Employers Shared The Worst Job Interviews They’ve Ever Witnessed So Don’t Do These Things
Job interviews are almost never fun, but they can be downright brutal if you really screw one up. Which is why every now and then when we see some tips or advice that might help you folks out down the road we try to share.
Most of the time that means we share some of the things that you SHOULD do when you go into a job interview. Occasionally, however, it also important to know what NOT to do in a job interview, unless you want to fail like these people did in epic fashion, according to the employers who witnessed the carnage.
I was the hiring manager at a major grocery retailer. I called a guy to schedule an interview, and sent him a confirmation email with the date, time, and our company’s logo in the header and along with the address in the signature of the email.

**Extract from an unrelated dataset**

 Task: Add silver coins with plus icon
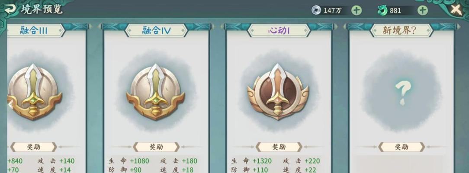click(x=356, y=10)
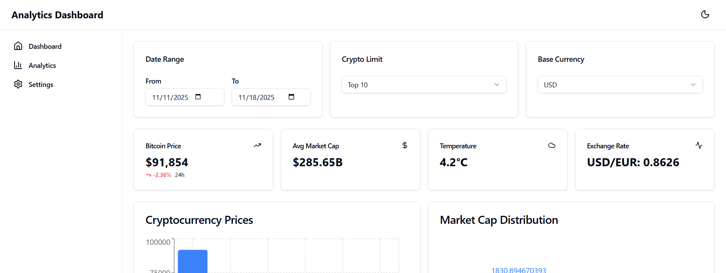Click the cloud icon on Temperature card
The image size is (726, 273).
pyautogui.click(x=551, y=145)
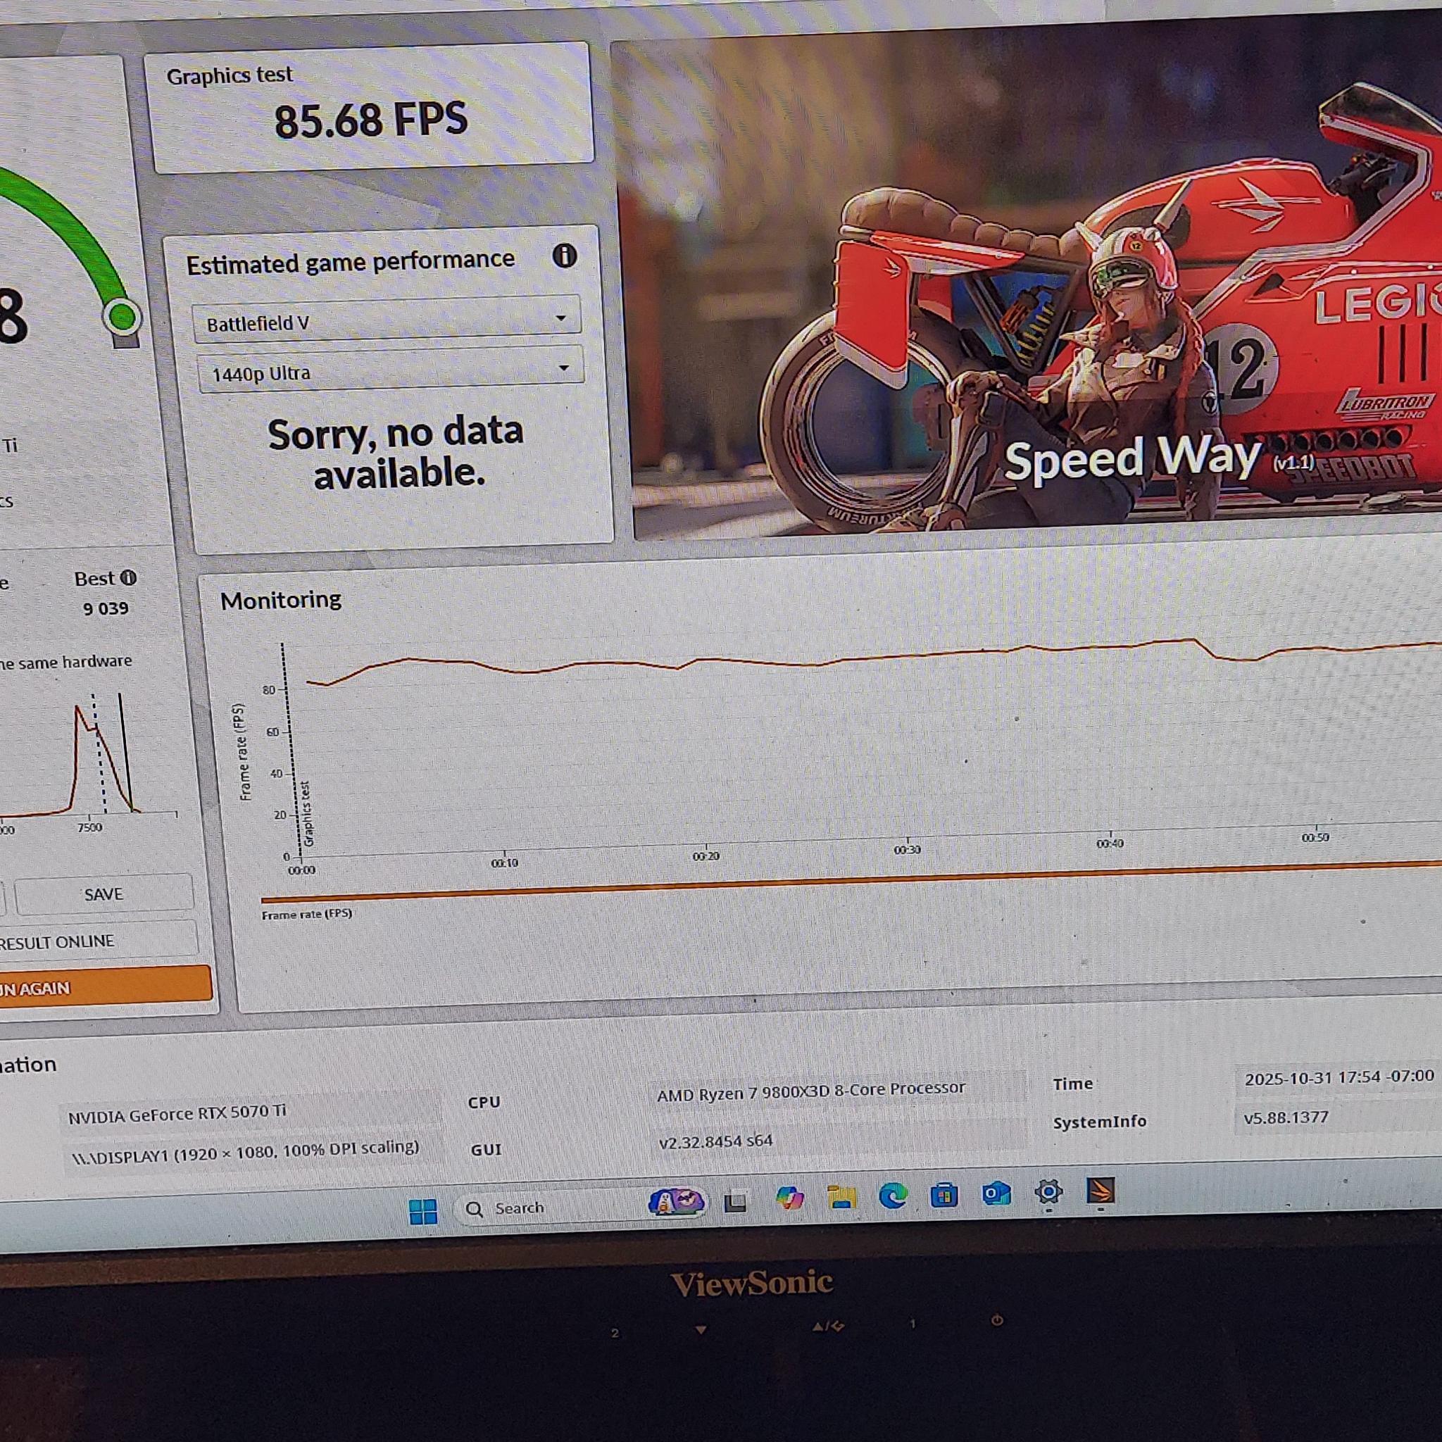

Dude shows up 20 minutes late, and says “sorry I’m late – I went to direct competitor grocery store on the other side of town because I thought that’s where the interview was.” I’m not sure how he figured it out finally (and how he DIDN’T figure it out before leaving the house that morning). ~ glorious_one
Had an interviewee show up 10 minutes late to an interview, tell us our clock was wrong and proceed to take it off the wall and adjust it. After he left of course we adjusted it back to the actual time.
EDIT: The interview was for an architect. He did not get the job. We needed someone we could work with. ~ eggplantsrin
“you guys would be lucky to have me, Google is trying to recruit me too.”
I wished him the best of luck at his job with Google. ~ loki8481
Me: You mentioned on your application that you are a good leader, could you give me an example of your leadership abilities?
Candidate: “Absolutely! At my last job we hated our Chef and I organized the kitchen staff to walk out during the Friday night rush.” ~ omahamyhomaha
A guy showed up to a job fair at a nice hotel downtown. He walks in dressed like he just came off the corner selling dope. Long baggy shorts, ratty old Jordans, and a baggy hoodie. We thought he just came in the wrong hall but sure enough he was here for an interview.
The other manager decided to give him the benefit of the doubt and started interviewing him. About five minutes in to the interview the guy asks if it was OK for him to park out front of the hotel. Now this Hotel is on the busiest street in the city and there were about 20 signs around saying no parking. The other manager tells the guy this and he yells “OH SHIT!” and runs out.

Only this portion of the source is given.